Seven weeks have gone by and I’m starting to feel like I am a part of the Creative Writing community. I feel as though if there is one message I want to give to incoming freshmen it is to make friends within the department. I was lucky enough to have my brother at SOTA to spend time with when I was alone, but those that are coming in solo, talk with people and don’t be afraid to. Future freshmen, keep track of time and stay on top of your work, especially Creative Writing related work. Fall just ended, and Winter is coming in strong without any signs of stopping. Cherish every moment you can before they pass. Even if there are troublesome times, look for the valuable moments, because there will be plenty. Being in Creative Writing for a short time, I’ve already had an abundance of them. Be social, have pride in your work, and keep track of time in SOTA, but mainly in Creative Writing.

Learning How to Read With “Wren: Three Mirrors” by Zadie McGrath

Early in the school year, I walked into the CW classroom and was handed a printed-out copy of a poem. As the low buzz of conversation slowly faded, I skimmed through it, the seemingly incongruent words stirring my mind into panic. Before CW, the poetry I read had been simple and relaxing, easy to digest. I would read a poem or two in the evening, lulled by the fluidity of the words, comforted by them in a distant way. Poetry is abstract, I thought. When I wrote my own, I never went beyond the first draft because I liked the sound of the words. What I write, it doesn’t have to be intentional, I thought at the time. For me, poetry existed in a bubble that I was afraid to pop.

The poem we read, “Wren: Three Mirrors” by Michael Burkard, infuriated me at first—I could tell there was something I was missing as I annotated the poem, but whatever it was, it eluded me. The piece read more like a paragraph than a poem, and it switched rapidly from image to image, leaving me disoriented. “Like waking in the small room, looking out,” it began, “seeing the moon, almost down, through the pale/trees. So then the incompletion is waking…” It continued on like this, describing wings, mirrors, a woman, and finally ending with the bizarre words “I have/missed you like a donkey on fire, like a donkey.”

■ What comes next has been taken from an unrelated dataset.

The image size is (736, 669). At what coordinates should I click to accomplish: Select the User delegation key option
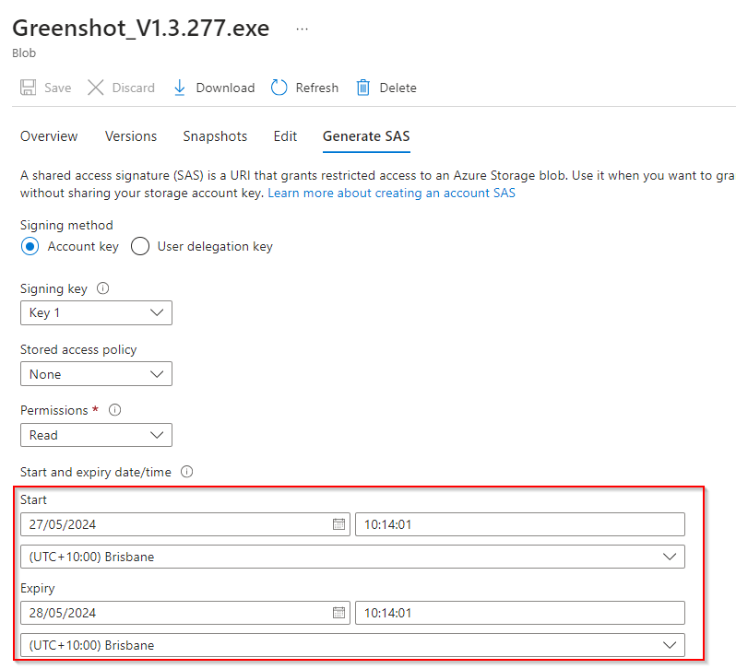point(140,246)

As we moved into a class discussion, though, I began to glean some understanding of the poet’s intentions. The poem didn’t let me walk away from it with only a distant reaction; it contradicted all the conventions I knew and soon had me scrutinizing every word. 

I came to the conclusion that the confusing imagery had all been a distraction—the speaker, trying desperately to distract themselves from the woman described at the end of the poem, focused first on the small room, then the moon, then the trees, and so on. Like waking in the small room, they said. Not Waking in the small room or I woke in the small room, but Like waking, as if the poem’s speaker was comparing waking to something else, and the act of waking was just an illusion.

After frantically scribbling my theory down, I raised my hand to participate in the class discussion. It was the first time I had spoken up without stuttering over my words or trailing off, unsure of what point I was trying to get across. Now, the urge to have a complete, resounding idea of what a poem is trying to say is the norm for me. My annotations sometimes turn into full-fledged analyses, and at break time during arts block, my friends and I trade our takes on whatever poem we’re working on with one another. Surprisingly, this doesn’t feel like doing extra homework voluntarily; it doesn’t feel like work at all. It’s just the way I interact with poetry, popping the bubble and letting all the air in.